▶ [Directions]: Recast the lines of the records below as a numbered list, dropping any blank lines.

Recorded data
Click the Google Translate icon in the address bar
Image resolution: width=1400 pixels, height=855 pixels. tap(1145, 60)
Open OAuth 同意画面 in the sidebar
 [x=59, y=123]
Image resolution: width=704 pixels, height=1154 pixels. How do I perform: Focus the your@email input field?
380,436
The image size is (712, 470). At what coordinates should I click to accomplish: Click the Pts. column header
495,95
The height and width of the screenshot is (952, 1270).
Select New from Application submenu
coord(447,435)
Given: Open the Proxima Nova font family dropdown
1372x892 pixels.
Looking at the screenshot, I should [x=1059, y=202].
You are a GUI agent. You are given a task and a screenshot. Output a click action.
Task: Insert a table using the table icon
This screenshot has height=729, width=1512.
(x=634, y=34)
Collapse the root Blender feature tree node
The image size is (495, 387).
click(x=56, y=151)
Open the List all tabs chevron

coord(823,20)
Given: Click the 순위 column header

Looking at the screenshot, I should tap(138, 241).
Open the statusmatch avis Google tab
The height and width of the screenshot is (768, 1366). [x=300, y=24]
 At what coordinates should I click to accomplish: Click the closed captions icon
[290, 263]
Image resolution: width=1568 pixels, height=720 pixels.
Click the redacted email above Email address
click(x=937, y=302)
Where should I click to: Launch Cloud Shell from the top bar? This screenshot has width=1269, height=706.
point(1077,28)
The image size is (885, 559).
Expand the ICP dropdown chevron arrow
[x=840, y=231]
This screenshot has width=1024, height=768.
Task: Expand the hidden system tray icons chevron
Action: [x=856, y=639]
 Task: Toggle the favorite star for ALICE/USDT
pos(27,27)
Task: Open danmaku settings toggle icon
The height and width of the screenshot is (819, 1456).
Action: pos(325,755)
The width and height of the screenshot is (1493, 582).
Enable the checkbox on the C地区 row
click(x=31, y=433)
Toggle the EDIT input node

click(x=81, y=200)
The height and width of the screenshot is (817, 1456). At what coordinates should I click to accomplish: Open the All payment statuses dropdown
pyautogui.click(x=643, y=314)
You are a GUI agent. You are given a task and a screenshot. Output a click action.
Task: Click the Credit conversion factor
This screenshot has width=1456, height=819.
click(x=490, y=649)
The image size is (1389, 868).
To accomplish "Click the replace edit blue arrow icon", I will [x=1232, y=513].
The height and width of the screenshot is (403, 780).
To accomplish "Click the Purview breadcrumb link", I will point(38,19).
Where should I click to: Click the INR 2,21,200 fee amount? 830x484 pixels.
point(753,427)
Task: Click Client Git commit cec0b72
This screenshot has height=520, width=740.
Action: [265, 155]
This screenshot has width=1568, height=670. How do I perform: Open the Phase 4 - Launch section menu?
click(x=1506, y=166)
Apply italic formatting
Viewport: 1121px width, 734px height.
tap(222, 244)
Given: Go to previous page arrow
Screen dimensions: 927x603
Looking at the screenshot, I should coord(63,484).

▶ [Solution]:
1. Click the Google Translate icon in the address bar
2. Image resolution: width=1400 pixels, height=855 pixels. tap(1145, 60)
3. Open OAuth 同意画面 in the sidebar
4.  [x=59, y=123]
5. Image resolution: width=704 pixels, height=1154 pixels. How do I perform: Focus the your@email input field?
6. 380,436
7. The image size is (712, 470). At what coordinates should I click to accomplish: Click the Pts. column header
8. 495,95
9. The height and width of the screenshot is (952, 1270).
10. Select New from Application submenu
11. coord(447,435)
12. Given: Open the Proxima Nova font family dropdown
13. 1372x892 pixels.
14. Looking at the screenshot, I should [x=1059, y=202].
15. You are a GUI agent. You are given a task and a screenshot. Output a click action.
16. Task: Insert a table using the table icon
17. This screenshot has height=729, width=1512.
18. (x=634, y=34)
19. Collapse the root Blender feature tree node
20. The image size is (495, 387).
21. click(x=56, y=151)
22. Open the List all tabs chevron
23. coord(823,20)
24. Given: Click the 순위 column header
25. Looking at the screenshot, I should tap(138, 241).
26. Open the statusmatch avis Google tab
27. The height and width of the screenshot is (768, 1366). [x=300, y=24]
28.  At what coordinates should I click to accomplish: Click the closed captions icon
29. [290, 263]
30. Image resolution: width=1568 pixels, height=720 pixels.
31. Click the redacted email above Email address
32. click(x=937, y=302)
33. Where should I click to: Launch Cloud Shell from the top bar? This screenshot has width=1269, height=706.
34. point(1077,28)
35. The image size is (885, 559).
36. Expand the ICP dropdown chevron arrow
37. [x=840, y=231]
38. This screenshot has width=1024, height=768.
39. Task: Expand the hidden system tray icons chevron
40. Action: [x=856, y=639]
41.  Task: Toggle the favorite star for ALICE/USDT
42. pos(27,27)
43. Task: Open danmaku settings toggle icon
44. The height and width of the screenshot is (819, 1456).
45. Action: pos(325,755)
46. The width and height of the screenshot is (1493, 582).
47. Enable the checkbox on the C地区 row
48. click(x=31, y=433)
49. Toggle the EDIT input node
50. click(x=81, y=200)
51. The height and width of the screenshot is (817, 1456). At what coordinates should I click to accomplish: Open the All payment statuses dropdown
52. pyautogui.click(x=643, y=314)
53. You are a GUI agent. You are given a task and a screenshot. Output a click action.
54. Task: Click the Credit conversion factor
55. This screenshot has width=1456, height=819.
56. click(x=490, y=649)
57. The image size is (1389, 868).
58. To accomplish "Click the replace edit blue arrow icon", I will [x=1232, y=513].
59. The height and width of the screenshot is (403, 780).
60. To accomplish "Click the Purview breadcrumb link", I will point(38,19).
61. Where should I click to: Click the INR 2,21,200 fee amount? 830x484 pixels.
62. point(753,427)
63. Task: Click Client Git commit cec0b72
64. This screenshot has height=520, width=740.
65. Action: [265, 155]
66. This screenshot has width=1568, height=670. How do I perform: Open the Phase 4 - Launch section menu?
67. click(x=1506, y=166)
68. Apply italic formatting
69. Viewport: 1121px width, 734px height.
70. tap(222, 244)
71. Given: Go to previous page arrow
72. Screen dimensions: 927x603
73. Looking at the screenshot, I should coord(63,484).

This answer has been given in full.